Sin embargo y con el devenir de los nuevos tiempos, los padres hemos tomado una participación más activa en la crianza de los hijos. Bien sea porque, gracias a las economías cada vez más golpeadas, las mamás deben cumplir y compartir el rol de proveedoras y por ende, los papás deben contribuir en el rol de la crianza y cuidado de los hijos. O simplemente hemos tomado conciencia de lo importante de nuestro rol, para el desarrollo futuro de esos hijos, niños o niñas, frutos de la unión carnal entre un hombre y una mujer.
Sea cual sea el motivo, lo importante es que lo papás hemos tomado las riendas de la paternidad, tratando de convertirla en un arte, un arte de la supervivencia. Digo que es un arte, porque cada quien hace lo que puede con las herramientas que tiene. Tratando de no repetir aquello que considera un error de sus progenitores, aunque por más que se esfuerza, las repite, en menor medida, pero con la firme intención de ser el mejor papá del mundo.
De supervivencia, porque cada emoción, situación y momento vivido, es nuevo. Nada ni nadie nos pudo preparar para esa vorágine de sentimientos. Desde el mismo momento en que nuestra pareja/esposa/novia, llega con cara de arrepentimiento/alegría/no sé que voy a hacer con mi vida. Entorna los ojos y con voz entrecortada dice: “Estoy embarazada”.
Comienza el descenso vertiginoso, la montaña rusa de sensaciones, desvelos privaciones, responsabilidades y alegrías. Comienza la investigación, hablas con tu papá, con tu abuelo, te haces amigo de padres en tu trabajo. Compras libros, asistes a charlas con tu pareja…
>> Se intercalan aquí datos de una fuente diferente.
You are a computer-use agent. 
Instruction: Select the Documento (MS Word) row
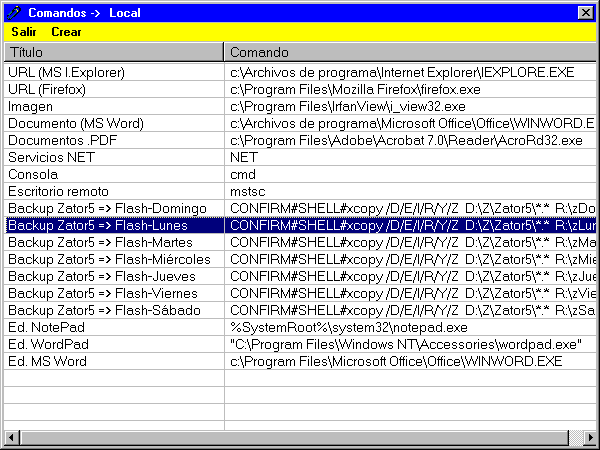click(76, 124)
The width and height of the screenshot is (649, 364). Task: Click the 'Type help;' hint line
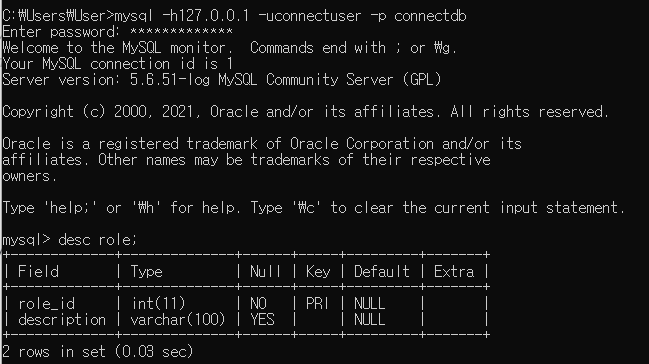pos(313,207)
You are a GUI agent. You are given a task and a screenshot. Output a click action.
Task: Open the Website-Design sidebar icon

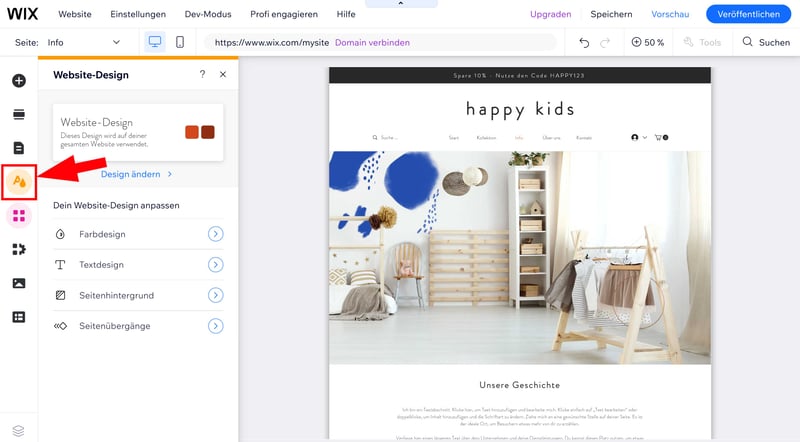(x=19, y=182)

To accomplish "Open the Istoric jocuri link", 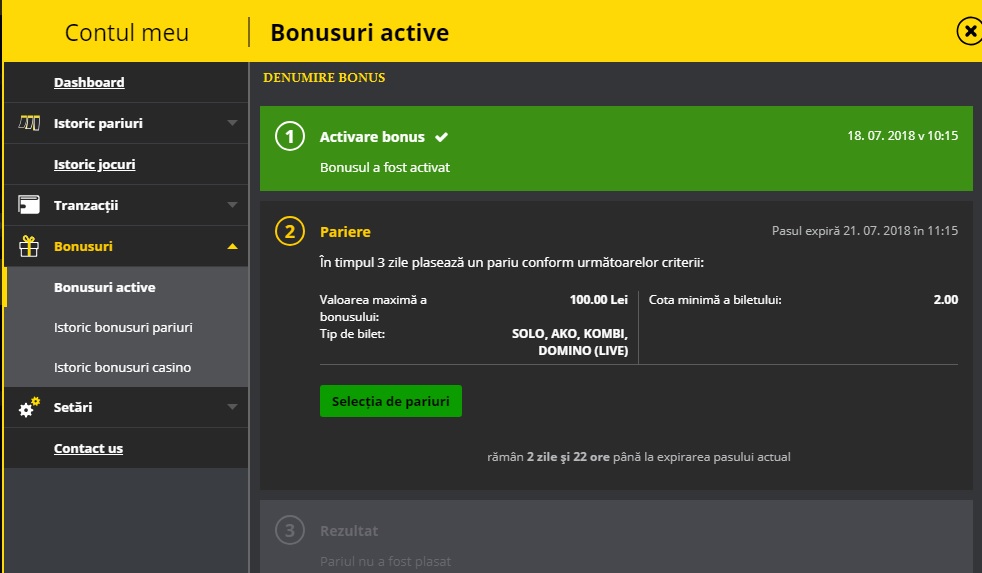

Pero nada de eso lo recuerdas cuando te dicen, -“Y esta agua en el piso que es?” De pronto, se encuentran las miradas y un súbito entendimiento, son los catalizadores del vendaval de movimientos y pensamientos atropellados que hay desde la casa hasta la clínica.
Después, el susto en el estómago, la incertidumbre, las 2 horas de tu mujer/esposa/novia/ pareja en el quirófano. Hasta que por fin, el médico sale. Te felicita y te lleva a ver a tu hij@. Si, el tuyo. Bueno, compartido con la madre de la criatura, pero tan tuyo como de ella.
Lo ves, lo evalúas con la vista, sientes su piel, lo acaricias hasta que su mano se cierra sobre la tuya al roce. Te das cuenta que eres un papá, que acabas de cambiar de rumbo en tu vida, que te has convertido en algo que no sabes como ser. Eres un papá y eres esposo. En pocas palabras en un Súper Papá.